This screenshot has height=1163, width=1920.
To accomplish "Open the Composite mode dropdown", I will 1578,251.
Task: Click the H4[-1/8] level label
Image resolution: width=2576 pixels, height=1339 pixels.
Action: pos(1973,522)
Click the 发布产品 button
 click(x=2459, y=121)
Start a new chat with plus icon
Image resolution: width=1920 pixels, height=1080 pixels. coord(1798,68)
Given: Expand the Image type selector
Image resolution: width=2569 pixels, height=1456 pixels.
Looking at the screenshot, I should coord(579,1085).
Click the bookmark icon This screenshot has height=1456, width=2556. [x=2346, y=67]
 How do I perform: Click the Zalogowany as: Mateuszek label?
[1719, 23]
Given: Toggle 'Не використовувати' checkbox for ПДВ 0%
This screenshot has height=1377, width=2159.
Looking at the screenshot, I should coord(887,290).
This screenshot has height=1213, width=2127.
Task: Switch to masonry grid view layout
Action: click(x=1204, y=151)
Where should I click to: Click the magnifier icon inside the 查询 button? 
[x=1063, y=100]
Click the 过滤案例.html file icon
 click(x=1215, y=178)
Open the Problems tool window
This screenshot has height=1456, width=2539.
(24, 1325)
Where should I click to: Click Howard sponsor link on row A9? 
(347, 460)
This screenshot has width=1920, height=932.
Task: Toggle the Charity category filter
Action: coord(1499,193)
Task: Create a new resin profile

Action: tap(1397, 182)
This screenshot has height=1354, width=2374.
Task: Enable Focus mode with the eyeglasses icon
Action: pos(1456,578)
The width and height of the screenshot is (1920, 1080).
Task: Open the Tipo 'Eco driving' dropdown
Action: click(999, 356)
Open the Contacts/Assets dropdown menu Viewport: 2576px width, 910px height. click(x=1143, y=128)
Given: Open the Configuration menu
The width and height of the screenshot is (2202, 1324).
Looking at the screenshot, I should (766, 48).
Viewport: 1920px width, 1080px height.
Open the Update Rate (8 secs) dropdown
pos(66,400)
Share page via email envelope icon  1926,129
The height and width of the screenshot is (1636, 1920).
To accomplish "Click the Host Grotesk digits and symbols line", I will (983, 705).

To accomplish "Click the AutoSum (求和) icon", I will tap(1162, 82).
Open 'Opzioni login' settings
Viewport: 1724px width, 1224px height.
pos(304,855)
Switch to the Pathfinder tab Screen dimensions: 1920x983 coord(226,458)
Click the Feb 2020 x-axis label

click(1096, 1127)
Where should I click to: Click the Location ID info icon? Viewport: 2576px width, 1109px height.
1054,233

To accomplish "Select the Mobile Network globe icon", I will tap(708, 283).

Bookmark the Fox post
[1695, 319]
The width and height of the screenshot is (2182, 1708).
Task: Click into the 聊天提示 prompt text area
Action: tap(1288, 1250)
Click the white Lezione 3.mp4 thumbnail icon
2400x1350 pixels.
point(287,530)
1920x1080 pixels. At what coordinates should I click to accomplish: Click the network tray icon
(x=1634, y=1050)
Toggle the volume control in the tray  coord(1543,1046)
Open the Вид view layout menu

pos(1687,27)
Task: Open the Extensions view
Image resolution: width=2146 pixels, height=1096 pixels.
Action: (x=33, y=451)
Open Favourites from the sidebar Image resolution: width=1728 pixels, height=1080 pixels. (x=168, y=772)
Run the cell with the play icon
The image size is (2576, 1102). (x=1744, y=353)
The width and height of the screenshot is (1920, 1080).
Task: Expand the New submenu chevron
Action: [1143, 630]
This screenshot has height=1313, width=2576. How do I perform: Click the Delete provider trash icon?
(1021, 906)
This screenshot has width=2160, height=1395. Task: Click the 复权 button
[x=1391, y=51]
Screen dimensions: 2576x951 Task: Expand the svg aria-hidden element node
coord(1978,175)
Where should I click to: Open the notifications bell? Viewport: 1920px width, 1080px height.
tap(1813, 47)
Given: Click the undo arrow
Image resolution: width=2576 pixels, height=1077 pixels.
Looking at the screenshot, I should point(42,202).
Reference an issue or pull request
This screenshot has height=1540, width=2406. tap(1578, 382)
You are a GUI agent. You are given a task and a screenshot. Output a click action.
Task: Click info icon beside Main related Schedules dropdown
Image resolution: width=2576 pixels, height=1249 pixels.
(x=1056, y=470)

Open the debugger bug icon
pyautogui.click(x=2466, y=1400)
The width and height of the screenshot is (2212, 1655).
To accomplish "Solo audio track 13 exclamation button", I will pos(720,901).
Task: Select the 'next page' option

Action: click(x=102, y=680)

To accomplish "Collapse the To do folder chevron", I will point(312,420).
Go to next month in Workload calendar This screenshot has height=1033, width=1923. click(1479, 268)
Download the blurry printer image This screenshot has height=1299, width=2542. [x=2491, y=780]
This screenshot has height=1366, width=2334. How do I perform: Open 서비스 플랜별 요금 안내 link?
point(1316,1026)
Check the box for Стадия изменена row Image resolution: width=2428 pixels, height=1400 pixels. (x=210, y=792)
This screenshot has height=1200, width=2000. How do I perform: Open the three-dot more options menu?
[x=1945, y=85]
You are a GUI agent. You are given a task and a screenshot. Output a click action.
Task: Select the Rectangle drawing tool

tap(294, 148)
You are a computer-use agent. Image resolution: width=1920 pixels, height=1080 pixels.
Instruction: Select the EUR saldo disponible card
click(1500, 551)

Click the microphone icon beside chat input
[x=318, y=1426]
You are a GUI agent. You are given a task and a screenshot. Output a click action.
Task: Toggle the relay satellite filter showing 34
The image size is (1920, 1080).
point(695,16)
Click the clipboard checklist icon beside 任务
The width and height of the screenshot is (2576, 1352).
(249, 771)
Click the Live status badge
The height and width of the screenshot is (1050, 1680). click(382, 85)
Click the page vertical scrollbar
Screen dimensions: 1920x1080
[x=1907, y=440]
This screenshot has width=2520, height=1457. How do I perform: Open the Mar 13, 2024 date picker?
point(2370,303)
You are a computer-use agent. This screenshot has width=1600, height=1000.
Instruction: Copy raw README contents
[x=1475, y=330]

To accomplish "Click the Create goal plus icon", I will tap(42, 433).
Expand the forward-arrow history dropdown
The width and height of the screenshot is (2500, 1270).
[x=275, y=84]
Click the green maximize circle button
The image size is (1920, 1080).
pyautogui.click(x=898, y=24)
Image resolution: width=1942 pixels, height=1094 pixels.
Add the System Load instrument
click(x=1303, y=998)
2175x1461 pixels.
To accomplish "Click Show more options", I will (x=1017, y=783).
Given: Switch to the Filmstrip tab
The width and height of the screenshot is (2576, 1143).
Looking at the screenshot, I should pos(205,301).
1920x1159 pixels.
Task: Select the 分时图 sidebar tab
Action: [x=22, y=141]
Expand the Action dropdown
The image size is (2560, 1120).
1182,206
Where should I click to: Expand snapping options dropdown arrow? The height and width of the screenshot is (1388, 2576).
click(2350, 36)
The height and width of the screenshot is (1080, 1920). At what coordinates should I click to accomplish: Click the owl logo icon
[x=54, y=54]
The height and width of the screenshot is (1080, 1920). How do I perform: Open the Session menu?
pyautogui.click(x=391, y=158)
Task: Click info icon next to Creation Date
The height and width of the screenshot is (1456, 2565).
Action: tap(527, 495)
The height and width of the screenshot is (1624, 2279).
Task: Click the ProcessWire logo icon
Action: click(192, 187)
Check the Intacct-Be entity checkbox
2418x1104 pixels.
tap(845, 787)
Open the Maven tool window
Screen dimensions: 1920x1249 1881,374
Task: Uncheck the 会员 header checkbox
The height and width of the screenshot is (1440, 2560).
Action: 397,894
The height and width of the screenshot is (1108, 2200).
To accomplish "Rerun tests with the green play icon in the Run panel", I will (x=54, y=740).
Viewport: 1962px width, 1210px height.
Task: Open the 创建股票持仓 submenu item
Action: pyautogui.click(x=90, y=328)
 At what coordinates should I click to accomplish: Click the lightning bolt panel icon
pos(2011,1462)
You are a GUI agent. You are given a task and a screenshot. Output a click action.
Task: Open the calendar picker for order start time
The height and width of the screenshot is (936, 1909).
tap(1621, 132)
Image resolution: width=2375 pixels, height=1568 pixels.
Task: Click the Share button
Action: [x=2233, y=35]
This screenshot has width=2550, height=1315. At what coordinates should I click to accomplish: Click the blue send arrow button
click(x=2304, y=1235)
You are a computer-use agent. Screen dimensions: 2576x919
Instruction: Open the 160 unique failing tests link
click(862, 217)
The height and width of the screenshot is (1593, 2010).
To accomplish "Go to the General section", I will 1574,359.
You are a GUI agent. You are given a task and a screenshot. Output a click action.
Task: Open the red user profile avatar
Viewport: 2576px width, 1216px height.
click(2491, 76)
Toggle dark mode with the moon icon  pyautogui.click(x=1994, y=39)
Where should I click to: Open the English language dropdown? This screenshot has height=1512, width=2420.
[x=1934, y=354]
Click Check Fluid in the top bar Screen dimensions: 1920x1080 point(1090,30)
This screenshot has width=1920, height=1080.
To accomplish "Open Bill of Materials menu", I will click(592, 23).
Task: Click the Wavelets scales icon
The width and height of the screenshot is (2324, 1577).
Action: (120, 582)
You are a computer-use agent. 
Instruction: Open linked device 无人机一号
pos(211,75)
◆ ◆ ◆ ◆ ◆
- **TASK REQUIREMENTS**:
Extract from the listing above the lines between the line containing "Add the System Load instrument" and the line containing "Task: Click info icon next to Creation Date", keeping both of those lines. Output nothing else.

- **RESPONSE**:
Add the System Load instrument
click(x=1303, y=998)
2175x1461 pixels.
To accomplish "Click Show more options", I will (x=1017, y=783).
Given: Switch to the Filmstrip tab
The width and height of the screenshot is (2576, 1143).
Looking at the screenshot, I should pos(205,301).
1920x1159 pixels.
Task: Select the 分时图 sidebar tab
Action: [x=22, y=141]
Expand the Action dropdown
The image size is (2560, 1120).
1182,206
Where should I click to: Expand snapping options dropdown arrow? The height and width of the screenshot is (1388, 2576).
click(2350, 36)
The height and width of the screenshot is (1080, 1920). At what coordinates should I click to accomplish: Click the owl logo icon
[x=54, y=54]
The height and width of the screenshot is (1080, 1920). How do I perform: Open the Session menu?
pyautogui.click(x=391, y=158)
Task: Click info icon next to Creation Date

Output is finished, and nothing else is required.